Elas debatiam, com uma intensidade digna de debate político, o valor da pensão dos filhos da influenciadora, a disputa pela guarda, os rumores sobre um possível novo affair… Era como se fossem tias íntimas da moça, confidentes de longas datas, embora jamais tivessem cruzado com ela nem na fila do supermercado.
A cena me fez pensar nesse fenômeno que a cultura digital vem promovendo: uma aproximação que, ao invés de aproximar pessoas, parece nos afastar de nós mesmos. Estamos nos tornando especialistas em vidas que não são nossas, torcedores fervorosos de casais que nem sabem da nossa existência, estudiosos da dor alheia, enquanto a nossa própria vida segue, às vezes, à deriva. É como se estivéssemos trocando o protagonismo pela plateia. Vivendo não a nossa história, mas capítulos aleatórios da novela dos outros. A separação da influenciadora vira pauta quente, e nossa própria solitude, nossos silêncios, nossa rotina isso tudo é varrido para debaixo do tapete emocional.
Mais assustador ainda é perceber que muita gente consome essa vitrine digital como se fosse realidade pura, quando, na verdade, grande parte é roteiro bem ensaiado. A influenciadora sofre, chora, mas entre um story e outro, está vendendo aquele colágeno milagroso, aquele suplemento que promete energia e aquele livro de autoajuda que ela mal teve tempo de folhear.
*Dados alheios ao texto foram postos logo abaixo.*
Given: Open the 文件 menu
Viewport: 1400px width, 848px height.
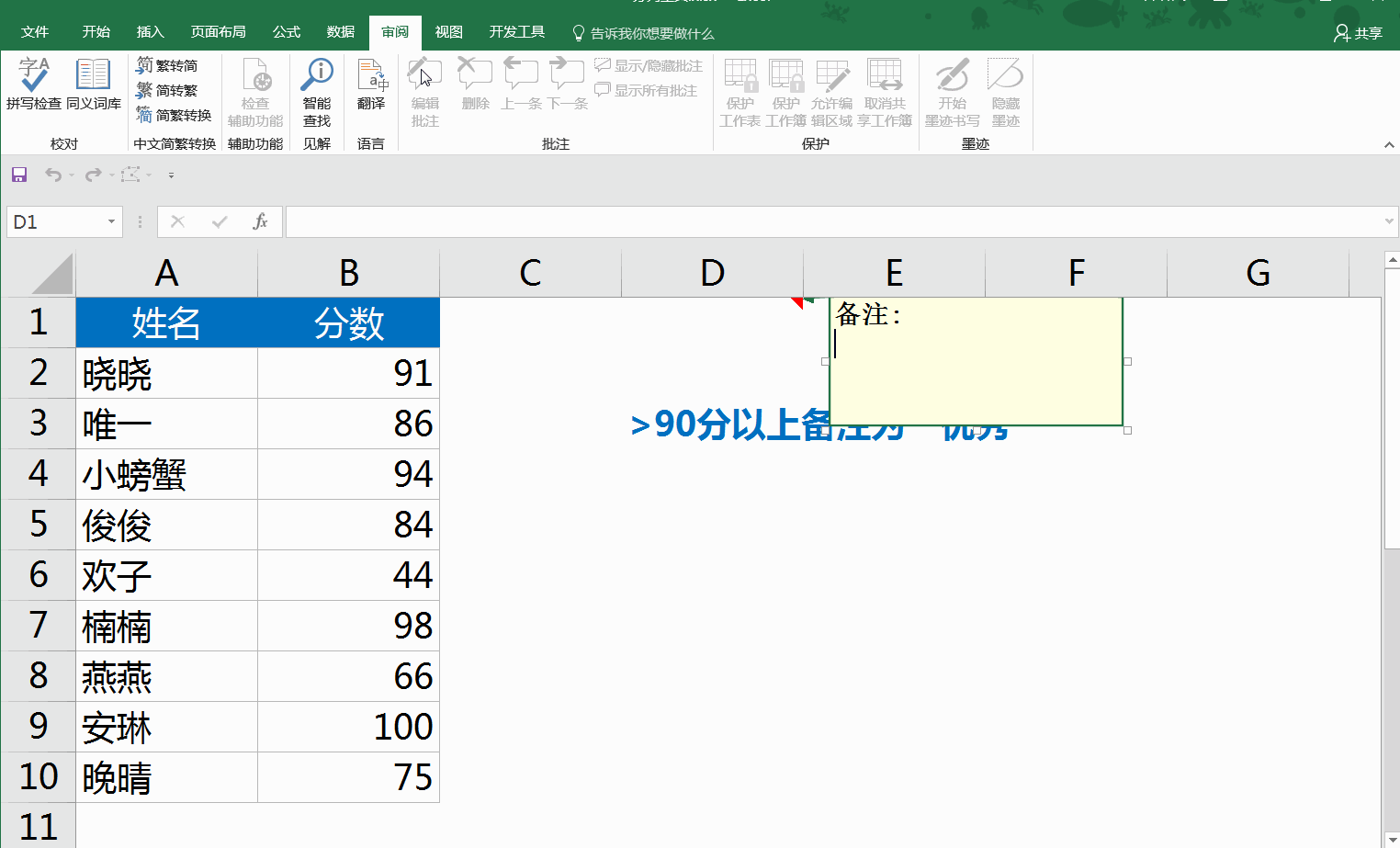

É tudo um grande espetáculo. E nós, na plateia, pagamos ingresso com nossa atenção, nosso tempo, e por vezes, com nossa própria sanidade. Porque quanto mais nos envolvemos com a vida do outro, mais desatentos ficamos com a nossa.
A pergunta que fica é: até onde vamos com tudo isso? Vamos continuar vivendo a novela digital da semana ou teremos coragem de assumir o roteiro da nossa própria história? Essa obsessão cibernética, que começa como distração e termina como vício, é o novo vício silencioso do século.Não sei se isso vai passar ou se veio para ficar. Só sei que talvez seja hora de, ao menos, sair do salão com algo mais do que um novo corte de cabelo. Quem sabe com um novo olhar sobre nós mesmos.